Role of folate-conjugated glycol-chitosan nanoparticles in modulating the activated macrophages to ameliorate inflammatory arthritis: in vitro and in vivo activities

Activated macrophages are the primary targets in rheumatoid arthritis (RA) management. So, we report efficacious, dual-functional Methotrexate (MTX) loaded folate-conjugated pH-responsive glycol-chitosan nanoparticles (MFGCN) prepared by nano-precipitation and zero-order cross-linking reaction for targeting inflamed arthritic tissue.
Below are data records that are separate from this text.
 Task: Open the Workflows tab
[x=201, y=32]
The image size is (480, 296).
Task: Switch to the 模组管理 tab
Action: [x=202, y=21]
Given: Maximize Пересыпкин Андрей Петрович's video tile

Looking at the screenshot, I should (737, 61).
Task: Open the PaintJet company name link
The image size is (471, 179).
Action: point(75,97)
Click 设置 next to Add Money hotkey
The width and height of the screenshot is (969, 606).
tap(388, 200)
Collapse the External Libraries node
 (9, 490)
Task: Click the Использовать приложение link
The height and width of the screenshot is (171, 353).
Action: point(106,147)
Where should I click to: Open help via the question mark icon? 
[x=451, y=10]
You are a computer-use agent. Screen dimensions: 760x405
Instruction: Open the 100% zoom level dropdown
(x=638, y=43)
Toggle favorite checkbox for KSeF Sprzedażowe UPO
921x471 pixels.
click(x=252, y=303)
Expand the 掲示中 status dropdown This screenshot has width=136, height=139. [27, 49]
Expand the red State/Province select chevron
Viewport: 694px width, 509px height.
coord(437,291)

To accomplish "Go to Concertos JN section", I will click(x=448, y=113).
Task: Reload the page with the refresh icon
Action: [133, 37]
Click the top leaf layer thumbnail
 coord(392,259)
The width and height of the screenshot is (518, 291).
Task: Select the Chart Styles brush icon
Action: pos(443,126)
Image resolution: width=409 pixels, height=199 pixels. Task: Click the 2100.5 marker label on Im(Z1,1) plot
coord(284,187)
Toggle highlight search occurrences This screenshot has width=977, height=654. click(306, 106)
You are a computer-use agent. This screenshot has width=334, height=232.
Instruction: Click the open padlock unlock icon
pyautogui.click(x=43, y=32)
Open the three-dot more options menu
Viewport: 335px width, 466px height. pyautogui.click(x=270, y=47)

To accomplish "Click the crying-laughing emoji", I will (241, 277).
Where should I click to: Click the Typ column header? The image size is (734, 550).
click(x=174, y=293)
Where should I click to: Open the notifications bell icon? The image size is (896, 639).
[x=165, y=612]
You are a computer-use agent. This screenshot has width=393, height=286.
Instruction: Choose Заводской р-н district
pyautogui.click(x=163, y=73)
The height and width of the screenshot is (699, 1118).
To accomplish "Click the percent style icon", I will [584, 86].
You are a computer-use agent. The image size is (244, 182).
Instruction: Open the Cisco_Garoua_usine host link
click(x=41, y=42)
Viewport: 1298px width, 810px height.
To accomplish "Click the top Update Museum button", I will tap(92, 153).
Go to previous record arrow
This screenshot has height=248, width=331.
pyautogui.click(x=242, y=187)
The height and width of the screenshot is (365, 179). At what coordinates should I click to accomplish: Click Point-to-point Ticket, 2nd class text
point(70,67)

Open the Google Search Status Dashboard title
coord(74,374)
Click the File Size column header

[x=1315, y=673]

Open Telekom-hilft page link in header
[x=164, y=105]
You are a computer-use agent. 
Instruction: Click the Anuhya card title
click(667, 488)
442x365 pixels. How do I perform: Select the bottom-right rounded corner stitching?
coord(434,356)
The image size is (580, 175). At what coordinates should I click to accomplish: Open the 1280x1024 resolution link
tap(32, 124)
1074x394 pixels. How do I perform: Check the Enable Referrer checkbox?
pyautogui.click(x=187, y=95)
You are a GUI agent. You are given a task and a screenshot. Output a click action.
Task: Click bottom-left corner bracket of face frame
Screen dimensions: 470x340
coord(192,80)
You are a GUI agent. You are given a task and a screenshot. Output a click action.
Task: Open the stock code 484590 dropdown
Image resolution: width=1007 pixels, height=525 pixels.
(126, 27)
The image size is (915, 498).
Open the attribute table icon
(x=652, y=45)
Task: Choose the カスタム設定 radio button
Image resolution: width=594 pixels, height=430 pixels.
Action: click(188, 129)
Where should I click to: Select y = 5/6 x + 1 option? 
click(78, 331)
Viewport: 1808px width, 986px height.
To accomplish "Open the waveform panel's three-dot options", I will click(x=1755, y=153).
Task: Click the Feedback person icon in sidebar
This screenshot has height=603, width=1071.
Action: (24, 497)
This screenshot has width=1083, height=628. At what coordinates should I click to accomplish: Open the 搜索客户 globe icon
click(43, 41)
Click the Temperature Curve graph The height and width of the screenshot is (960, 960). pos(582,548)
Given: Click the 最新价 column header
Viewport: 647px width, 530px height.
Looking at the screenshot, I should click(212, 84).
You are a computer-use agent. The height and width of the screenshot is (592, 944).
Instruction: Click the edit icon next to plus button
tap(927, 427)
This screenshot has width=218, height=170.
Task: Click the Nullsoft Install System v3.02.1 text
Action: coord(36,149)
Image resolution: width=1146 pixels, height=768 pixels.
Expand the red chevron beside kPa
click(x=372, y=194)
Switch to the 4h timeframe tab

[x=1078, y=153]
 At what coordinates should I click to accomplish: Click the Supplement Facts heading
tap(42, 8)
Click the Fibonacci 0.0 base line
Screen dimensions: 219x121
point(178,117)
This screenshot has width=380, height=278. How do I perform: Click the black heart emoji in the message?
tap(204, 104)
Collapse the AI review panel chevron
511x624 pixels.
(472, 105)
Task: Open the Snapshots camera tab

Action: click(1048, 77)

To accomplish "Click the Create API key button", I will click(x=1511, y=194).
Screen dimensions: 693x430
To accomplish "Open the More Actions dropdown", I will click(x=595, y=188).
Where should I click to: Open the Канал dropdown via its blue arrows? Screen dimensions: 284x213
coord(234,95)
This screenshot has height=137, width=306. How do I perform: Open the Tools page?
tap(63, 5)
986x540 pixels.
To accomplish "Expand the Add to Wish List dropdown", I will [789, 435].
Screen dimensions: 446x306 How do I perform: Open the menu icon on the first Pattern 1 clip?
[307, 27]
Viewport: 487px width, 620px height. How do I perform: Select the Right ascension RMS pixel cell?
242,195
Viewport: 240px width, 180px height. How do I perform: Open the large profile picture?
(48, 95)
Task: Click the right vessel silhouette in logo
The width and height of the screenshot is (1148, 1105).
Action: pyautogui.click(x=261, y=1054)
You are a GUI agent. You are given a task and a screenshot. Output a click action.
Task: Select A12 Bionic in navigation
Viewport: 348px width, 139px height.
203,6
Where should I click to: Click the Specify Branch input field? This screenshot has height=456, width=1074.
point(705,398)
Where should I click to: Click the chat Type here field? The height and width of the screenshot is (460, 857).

Physical characterization by DLS, SEM and TEM indicated a spherical, smooth morphology with a diameter 300 nm. H-1 NMR and FTIR indicated folic acid conjugation to GC by zero-order cross-linkers. In vitro release kinetics in PBS showed pH-responsive and sustained release behaviour of MFGCN. Enhanced cellular uptake and cytotoxicity of MFGCN in LPS(+)RAW and activated peritoneal macrophages (M phi) were observed when compared to LPS(-)RAW cells. MFGCN-induced mitochondrial membrane potential (MMP) perturbations indicated apoptosis. Oxidative stress was evident by significant increase in ROS and RNS, 4 h post incubation with MFGCN. Negligible hemolysis by FGCN and MFGCN on rat RBC's indicated biocompatibility. In vivo biodistribution of MFGCN in adjuvant-induced arthritis (AIA) rats indicated RA targetability. Prolonged blood circulation coupled with higher concentrations of Tc-99m-MFGCN at the arthritic site was observed post 24 h of injection. The gamma scintigraphic image confirmed accumulation of radiolabelled MFGCN in arthritic paw when compared to the non-inflamed paw, confirming the selective uptake of Tc-99m-MFGCN by folate-overexpressing macrophages in the arthritic synovium thereby proving its targeted efficacy and theranostic potential. In AIA rats, MFGCN lowers arthritic signs, improves antioxidant response and decreases pro-inflammatory cytokines, suggesting its potential in targeting activated macrophages of synovium.